Exercise aim: For the records below, give the count of lines holding the word "agent" and nothing more.

Given records:
☆ ☆ ☆ ☆ ☆ ☆ ☆

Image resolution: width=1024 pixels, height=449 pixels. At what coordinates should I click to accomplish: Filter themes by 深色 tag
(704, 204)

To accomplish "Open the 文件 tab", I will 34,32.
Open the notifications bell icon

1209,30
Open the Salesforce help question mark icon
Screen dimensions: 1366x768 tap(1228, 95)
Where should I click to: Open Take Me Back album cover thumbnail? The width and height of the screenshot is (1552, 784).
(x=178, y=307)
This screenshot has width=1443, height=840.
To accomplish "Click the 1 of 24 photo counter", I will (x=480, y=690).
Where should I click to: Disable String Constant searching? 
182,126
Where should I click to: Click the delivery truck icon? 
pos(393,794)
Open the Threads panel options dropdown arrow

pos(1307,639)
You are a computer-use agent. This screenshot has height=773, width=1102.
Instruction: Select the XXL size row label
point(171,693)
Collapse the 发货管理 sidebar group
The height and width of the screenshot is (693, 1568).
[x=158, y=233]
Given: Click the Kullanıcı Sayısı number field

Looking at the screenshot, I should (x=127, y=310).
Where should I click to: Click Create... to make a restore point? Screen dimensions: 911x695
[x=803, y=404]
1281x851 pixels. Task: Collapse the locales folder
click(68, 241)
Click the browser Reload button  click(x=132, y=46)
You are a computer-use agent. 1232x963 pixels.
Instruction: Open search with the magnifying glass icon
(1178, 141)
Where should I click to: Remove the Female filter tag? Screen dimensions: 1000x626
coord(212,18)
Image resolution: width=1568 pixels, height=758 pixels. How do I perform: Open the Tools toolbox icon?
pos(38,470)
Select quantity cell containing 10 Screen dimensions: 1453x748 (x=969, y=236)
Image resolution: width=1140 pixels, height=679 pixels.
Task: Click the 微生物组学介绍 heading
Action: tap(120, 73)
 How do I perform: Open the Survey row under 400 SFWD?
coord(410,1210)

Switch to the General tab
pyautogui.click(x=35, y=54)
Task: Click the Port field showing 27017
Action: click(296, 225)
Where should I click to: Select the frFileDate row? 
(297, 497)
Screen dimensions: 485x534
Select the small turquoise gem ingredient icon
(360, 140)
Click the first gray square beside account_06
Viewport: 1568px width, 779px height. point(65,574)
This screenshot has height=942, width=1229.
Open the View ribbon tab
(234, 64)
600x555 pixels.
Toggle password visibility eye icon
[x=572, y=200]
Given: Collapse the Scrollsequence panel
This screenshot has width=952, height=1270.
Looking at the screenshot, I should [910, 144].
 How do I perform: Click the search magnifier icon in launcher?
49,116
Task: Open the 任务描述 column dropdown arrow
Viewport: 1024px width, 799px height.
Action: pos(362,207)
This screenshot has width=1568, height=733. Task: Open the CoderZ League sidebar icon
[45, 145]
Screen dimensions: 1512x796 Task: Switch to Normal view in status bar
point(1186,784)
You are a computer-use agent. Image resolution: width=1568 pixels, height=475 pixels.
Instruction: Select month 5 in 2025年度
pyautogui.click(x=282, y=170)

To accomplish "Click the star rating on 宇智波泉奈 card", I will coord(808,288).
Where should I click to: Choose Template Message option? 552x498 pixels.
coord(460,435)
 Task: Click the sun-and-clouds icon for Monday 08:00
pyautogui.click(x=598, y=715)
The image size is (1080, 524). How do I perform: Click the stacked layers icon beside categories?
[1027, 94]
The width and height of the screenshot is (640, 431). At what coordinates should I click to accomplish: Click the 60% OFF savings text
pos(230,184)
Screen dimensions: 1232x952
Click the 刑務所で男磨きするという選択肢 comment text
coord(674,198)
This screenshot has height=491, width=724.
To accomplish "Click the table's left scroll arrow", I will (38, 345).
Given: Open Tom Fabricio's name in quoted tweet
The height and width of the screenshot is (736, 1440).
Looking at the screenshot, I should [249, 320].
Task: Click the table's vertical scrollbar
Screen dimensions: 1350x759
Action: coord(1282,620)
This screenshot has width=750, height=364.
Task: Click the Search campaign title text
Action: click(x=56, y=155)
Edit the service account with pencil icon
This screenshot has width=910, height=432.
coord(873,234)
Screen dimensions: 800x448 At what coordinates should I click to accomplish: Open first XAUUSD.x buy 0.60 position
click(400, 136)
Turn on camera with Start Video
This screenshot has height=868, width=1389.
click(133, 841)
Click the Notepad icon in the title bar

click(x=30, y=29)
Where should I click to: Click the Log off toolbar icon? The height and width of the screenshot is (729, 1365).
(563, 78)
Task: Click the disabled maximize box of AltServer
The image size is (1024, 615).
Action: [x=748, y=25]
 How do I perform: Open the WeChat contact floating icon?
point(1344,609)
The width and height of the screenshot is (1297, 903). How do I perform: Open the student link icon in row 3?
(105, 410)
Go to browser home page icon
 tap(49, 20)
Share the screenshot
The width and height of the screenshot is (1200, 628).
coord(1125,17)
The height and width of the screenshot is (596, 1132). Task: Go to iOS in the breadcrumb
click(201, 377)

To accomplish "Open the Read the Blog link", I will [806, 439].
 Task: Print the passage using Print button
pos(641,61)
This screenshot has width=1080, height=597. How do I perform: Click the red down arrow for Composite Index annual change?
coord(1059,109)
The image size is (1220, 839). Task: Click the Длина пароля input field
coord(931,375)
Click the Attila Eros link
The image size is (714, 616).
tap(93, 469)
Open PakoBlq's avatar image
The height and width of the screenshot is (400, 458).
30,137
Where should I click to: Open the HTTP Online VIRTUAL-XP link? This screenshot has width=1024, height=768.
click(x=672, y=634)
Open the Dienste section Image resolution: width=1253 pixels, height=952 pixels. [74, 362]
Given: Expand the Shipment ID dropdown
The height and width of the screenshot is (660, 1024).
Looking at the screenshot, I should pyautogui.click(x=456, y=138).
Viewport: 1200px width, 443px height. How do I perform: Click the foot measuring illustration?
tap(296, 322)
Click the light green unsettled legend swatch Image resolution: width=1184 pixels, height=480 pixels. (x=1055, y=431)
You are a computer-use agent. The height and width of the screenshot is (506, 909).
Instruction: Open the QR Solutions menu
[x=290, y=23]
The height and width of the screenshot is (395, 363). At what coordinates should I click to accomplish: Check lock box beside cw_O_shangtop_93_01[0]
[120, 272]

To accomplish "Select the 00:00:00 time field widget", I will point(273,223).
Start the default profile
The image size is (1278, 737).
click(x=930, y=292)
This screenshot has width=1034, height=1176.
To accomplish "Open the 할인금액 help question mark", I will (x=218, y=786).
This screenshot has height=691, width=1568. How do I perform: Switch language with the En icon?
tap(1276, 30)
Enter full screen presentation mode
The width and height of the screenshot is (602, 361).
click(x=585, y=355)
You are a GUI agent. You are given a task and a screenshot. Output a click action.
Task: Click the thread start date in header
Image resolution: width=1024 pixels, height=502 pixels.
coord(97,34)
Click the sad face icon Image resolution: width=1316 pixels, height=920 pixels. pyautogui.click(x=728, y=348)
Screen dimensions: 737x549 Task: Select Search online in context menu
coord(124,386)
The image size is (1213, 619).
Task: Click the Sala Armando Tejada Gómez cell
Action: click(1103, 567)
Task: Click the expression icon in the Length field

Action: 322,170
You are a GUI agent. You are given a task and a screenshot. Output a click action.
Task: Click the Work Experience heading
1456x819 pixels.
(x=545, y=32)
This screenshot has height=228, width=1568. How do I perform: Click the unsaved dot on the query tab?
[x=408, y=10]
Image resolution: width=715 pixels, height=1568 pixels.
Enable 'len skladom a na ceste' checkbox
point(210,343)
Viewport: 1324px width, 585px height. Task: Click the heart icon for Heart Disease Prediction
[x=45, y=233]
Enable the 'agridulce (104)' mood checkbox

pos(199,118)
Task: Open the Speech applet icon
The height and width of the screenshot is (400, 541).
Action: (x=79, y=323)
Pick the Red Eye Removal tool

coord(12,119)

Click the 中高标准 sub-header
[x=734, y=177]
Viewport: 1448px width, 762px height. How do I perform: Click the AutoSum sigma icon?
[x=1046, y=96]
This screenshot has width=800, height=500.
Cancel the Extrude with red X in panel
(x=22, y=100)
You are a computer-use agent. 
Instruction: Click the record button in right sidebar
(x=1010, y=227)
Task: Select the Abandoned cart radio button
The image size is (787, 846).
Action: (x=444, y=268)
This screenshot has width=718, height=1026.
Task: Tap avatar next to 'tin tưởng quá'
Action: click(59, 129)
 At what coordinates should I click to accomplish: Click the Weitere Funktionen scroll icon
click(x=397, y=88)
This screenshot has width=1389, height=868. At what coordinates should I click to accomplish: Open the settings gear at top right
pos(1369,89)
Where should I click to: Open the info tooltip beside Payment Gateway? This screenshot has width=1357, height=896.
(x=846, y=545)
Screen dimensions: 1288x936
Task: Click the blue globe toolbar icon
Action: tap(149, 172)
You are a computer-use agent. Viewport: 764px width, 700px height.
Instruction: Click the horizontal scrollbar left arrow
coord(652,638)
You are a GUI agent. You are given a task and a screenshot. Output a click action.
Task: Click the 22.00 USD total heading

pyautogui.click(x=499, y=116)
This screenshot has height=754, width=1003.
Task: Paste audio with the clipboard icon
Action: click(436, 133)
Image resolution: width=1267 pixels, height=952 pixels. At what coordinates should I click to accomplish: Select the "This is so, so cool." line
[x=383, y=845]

☆ ☆ ☆ ☆ ☆ ☆ ☆

Exercise output: 9